> _EXCERPT_
----------------

I had to break it to Edna, who was purring anxiously as her husband, whom I will refer to from now on as Edna (simply because I can't really think of a cool name for her husband and I have to have this piece finished in about 20 minutes or I will receive an unsolicited beating from my otherwise kindly editor), was practically losing his lumpy, bald pate, driven by the single desire to see his wife of 27 years get spanked like an eight-year old playing hooky, that I simply didn't think this punishment fit the crime. Instead, I offered a consolation, really the only thing I thought was fair given the information I had. I timed-out Edna for fifteen minutes in the bathroom and told her that she had to seriously think about what she had done and would have to talk about it honestly and like a big girl when her fifteen minutes were up. As for Edna, I couldn't stand to see him so consumed by his own lascivious longing, so I beat him with the rough side of my paddle like a worthless cur (incidentally, if there are any aspiring post-punk musicians reading this, I highly recommend the name "Worthless Cur" should you ever decide to channel your love for drunken, displaced punk music into a serious musical endeavor and form a band. Consider it a freebie, but you owe my wife a spanking.)

Spank Me!
© 1997 Mark Zingarelli - see it big

I must say, all in all, the evening was for naught. As I said, dinner was wonderful. The foie gras with sliced franks was the best I'd had in months. And, although I never did get around to spanking Edna (although I did give Edna the spanking of his life), I did manage to relieve Ednas of a good deal of their material possessions while Edna was locked in the bathroom and Edna was passed out on his kitchen floor, skirt up over his head, blissfully unconscious from our little session. Though I have no idea what I'm going to do with this oversized litter box, it certainly was a unique souvenir from an evening that, lately, was becoming less and less unique in my life.

----------------

> _THINGS TO DO_
**1.** In the humorous account of the dinner evening, which dish is named as the best in months?
**2.** Write the next part of the humorous account of the dinner evening, starting after its last sentence.
The listing has nothing to do with the work on the text.

> _RECORD EXCERPTS_
----------------

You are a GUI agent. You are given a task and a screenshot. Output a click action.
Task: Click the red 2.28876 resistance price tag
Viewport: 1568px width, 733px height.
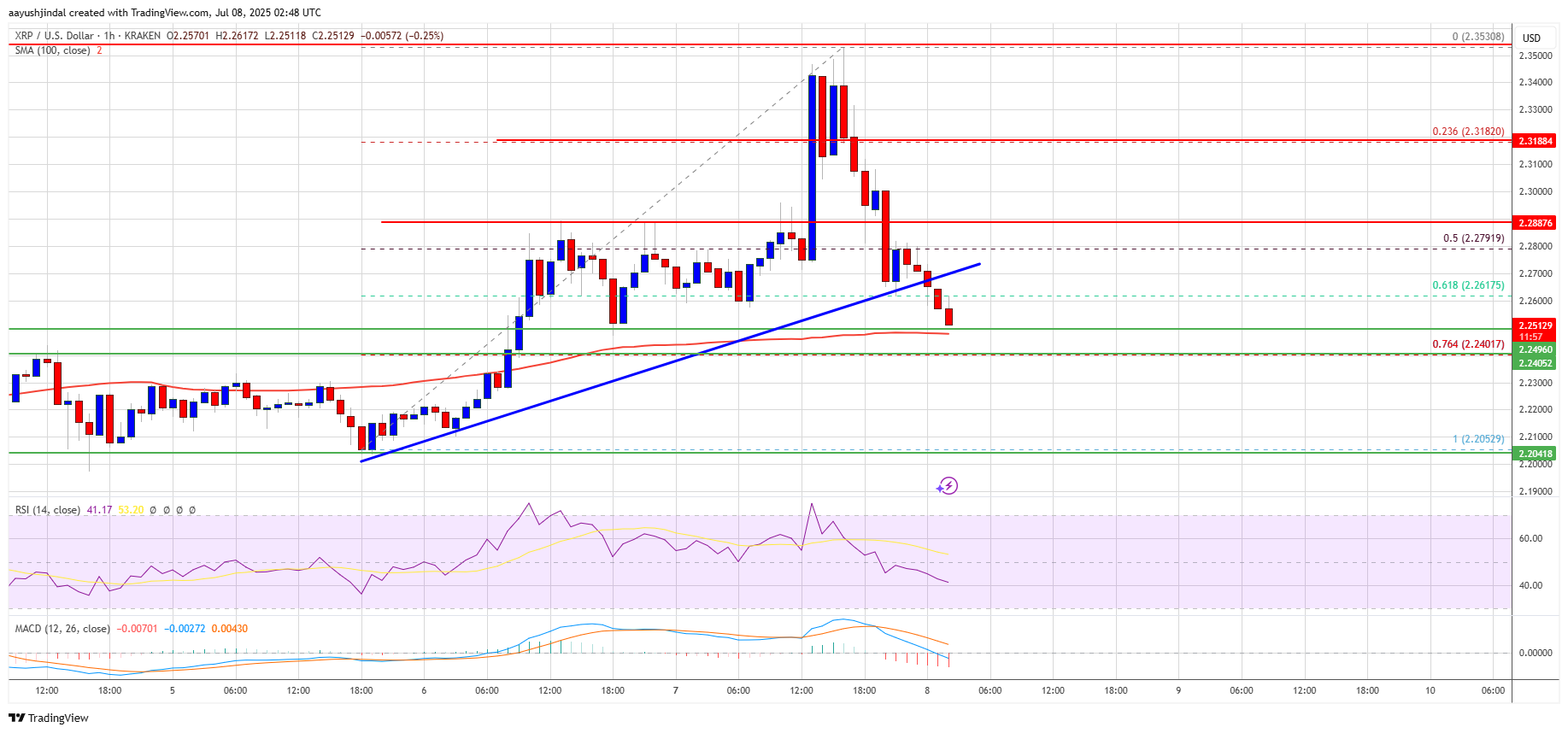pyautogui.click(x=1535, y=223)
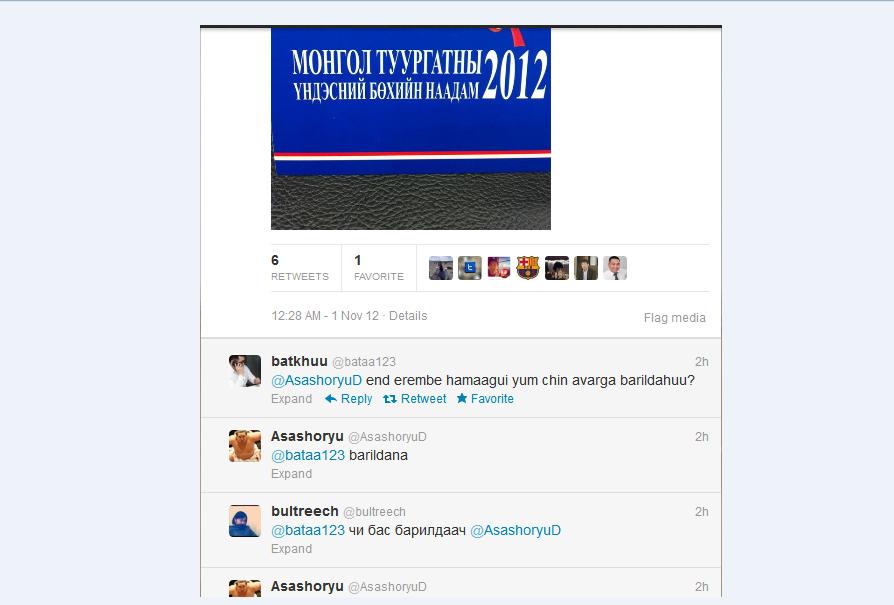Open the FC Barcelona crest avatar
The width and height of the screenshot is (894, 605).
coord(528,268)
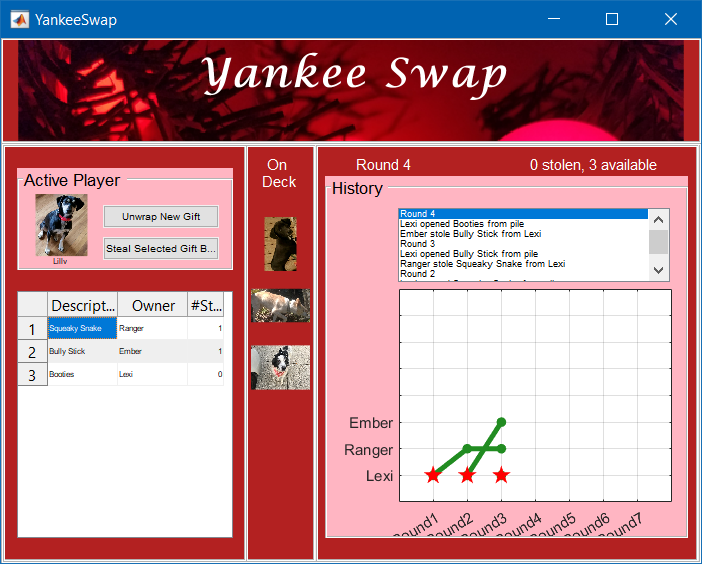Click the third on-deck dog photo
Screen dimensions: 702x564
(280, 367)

----------------

> _EXERCISE ANSWERS_
**1.** The foie gras with sliced franks.

**2.**
I have learned something from all of this. First, I try not to answer ads in magazines like Spouse Spankers... anymore (my free subscription ran out months ago anyway, and though I will miss the free dinners and, to some extent, the spankings, I will most certainly not miss the small talk). In addition, I stopped hanging out in Spankers Only clubs, quit my job at Le Spanque Adult Video Boutique, dropped out of my Erotic Spanking Paddle Woodshop adult education class, and even spent the better part of last Saturday scraping my "Honk Twice If You Like Having Your Wife's Ass Spanked By Strangers" bumper sticker off my Brat sport truck. Some lessons you learn the hard way. Oh, and to that nice man (I think his name was Edna) at the Renaissance Fair who asked me to "smite the bare bodkin" of his wife, regrettably, I'm going to have to pass. I don't want to give out any more mixed signals. I'm trying to kick the habit. Does that turn you on?